Edouard Boubat | Portugal, 1956

Se a revolta do 31 de Janeiro de 1891 tivesse singrado, o 5 de Outubro passaria a ser um dia tão invisível como o dia, sei lá, 15 de Março, 7 de Maio ou 12 de Novembro. Datas sem história. E o 31 de Janeiro passaria a ser uma dia cheio de densidade histórica, feriado nacional até há pouco. Mas apesar de a república chegar a ser proclamada nesse dia, a revolta falhou e foi preciso esperar mais uns anos.
Seria tentador fazer uma analogia entre um processo histórico desta natureza e processos científicos que funcionam por tentativa e erro. Na verdade, antes de chegarem a uma meta tão procurada, os cientistas desperdiçam imensos recursos que vão parar ao lixo, desaparecendo, assim, deste modo inglório, sem história que os registe. Mas há um fim. Que pode demorar a chegar, após muitas tentativas e muitos erros, mas um fim.

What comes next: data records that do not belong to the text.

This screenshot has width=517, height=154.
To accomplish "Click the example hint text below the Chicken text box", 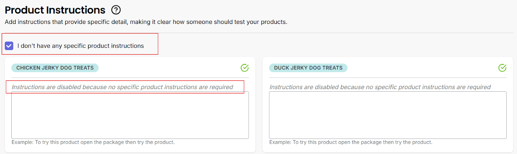I will click(x=93, y=142).
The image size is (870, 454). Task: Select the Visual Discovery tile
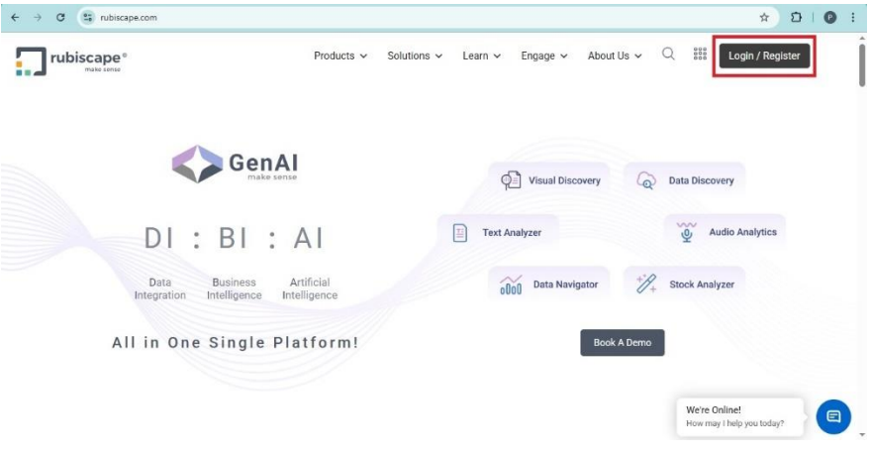click(551, 180)
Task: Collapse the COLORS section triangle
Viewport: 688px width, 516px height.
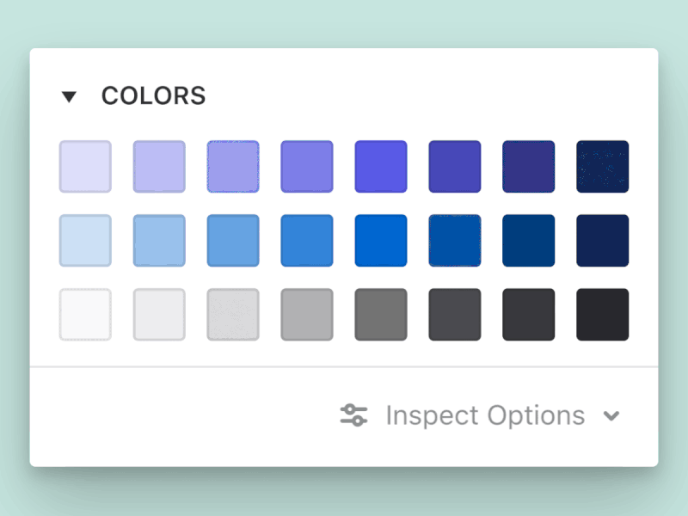Action: click(71, 96)
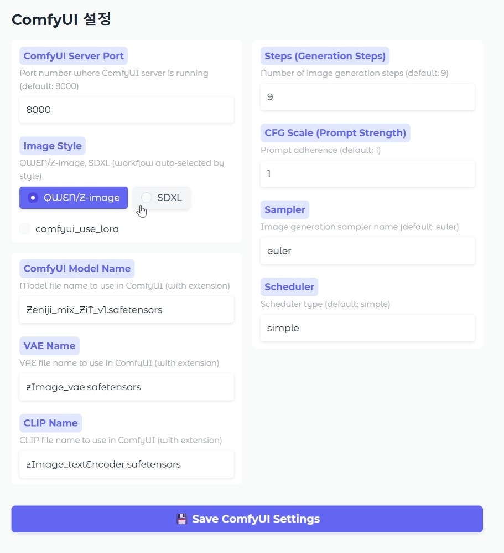This screenshot has height=553, width=504.
Task: Click the Steps (Generation Steps) label badge
Action: [325, 55]
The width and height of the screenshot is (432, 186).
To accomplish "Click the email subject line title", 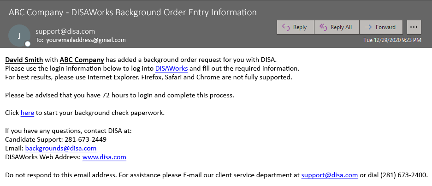I will [133, 12].
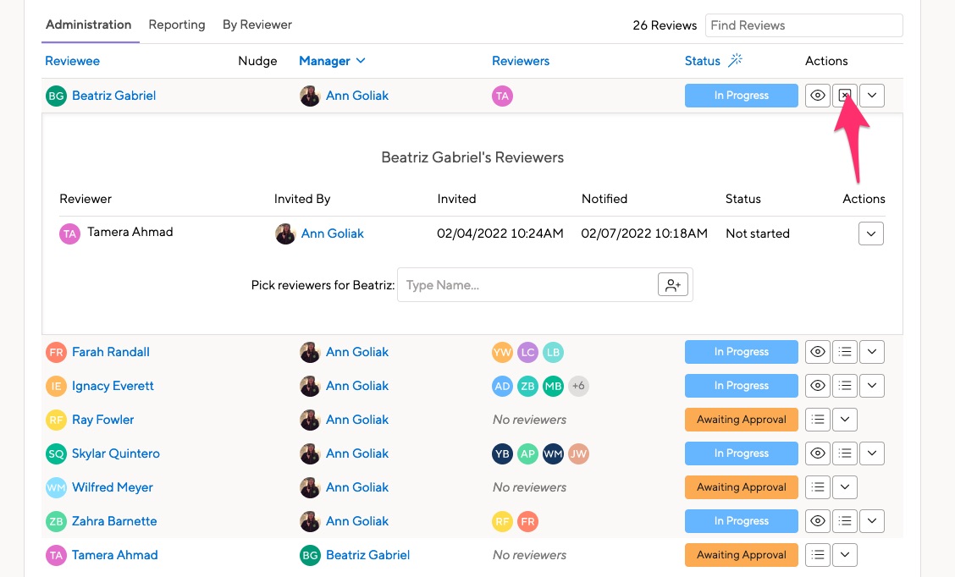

Como disse, poderíamos tentar compreender o 31 de Janeiro como uma tentativa falhada, anterior à verdadeira tentativa que nos conduziria ao resultado pretendido. A analogia parece tentadora. Mas trata-se, infelizmente, de uma falsa analogia. A ciência sabe que há um fim, qual é o fim e para que serve esse fim. Portugal alcançou a república, é verdade. Só que a república não é um fim. Como, aliás, quase tudo em Portugal. Vamos sempre caminhando, de erro em erro, mas sem nunca chegarmos a saber muito bem para quê.